Role of Late Complement Components in Experimental Autoimmune Thyroiditis

Abstract

Availability of a line of rabbits deficient in the sixth complement component (C6-D) made it possible to evaluate the role of the terminal complement complex (TCC) in the development of experimental autoimmune thyroiditis (EAT) of the rabbit. Immunization with saline extract of homologous thyroid, known to be composed predominantly of thyroglobulin, led in normocomplementemic (NC) rabbits to severe thyroidiris, with cellular infiltrates occupying 50-95% of the thyroid, and to minimal or moderate thyroidiris, with 1-35% of thyroids infiltrated in C6-D rabbits. Cellular infiltrates consisted predominantly of mononuclear cells with appreciable numbers of granulocytes. Destruction of thyroid follicles was extensive and diffuse in NC rabbits, but it was only minimal and focal in C6-D rabbits.
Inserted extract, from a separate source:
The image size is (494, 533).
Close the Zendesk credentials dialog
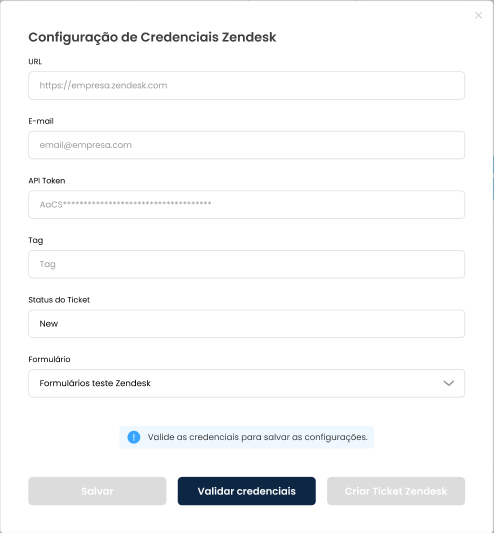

Immunohistology revealed in both groups of rabbits deposits of IgG and C3 along follicular basal laminae. In addition, NC rabbits showed deposition of C6 and MAC in thyroid follicles. These results suggested that TCC is necessary for the development of fully expressed, severe EAT; simultaneously, however, they showed that a significantly reduced EAT can develop without TCC. Administration of NC but not of C6-D rabbit serum to C6-D rabbits resulted in a significant increase in the severity of EAT. It was also shown that C6-D rabbits have "normal" T-cell activity, since they developed experimental autoallergic encephalomyelitis as readily as NC rabbits. Therefore, it is likely that development of EAT is indeed impaired by the C6 deficiency in rabbits. The requirement for TCC observed in this study may be relevant to the understanding of the pathogenesis of Hashimoto's thyroiditis, in which thyroid tissue was recently shown to contain TCC deposits.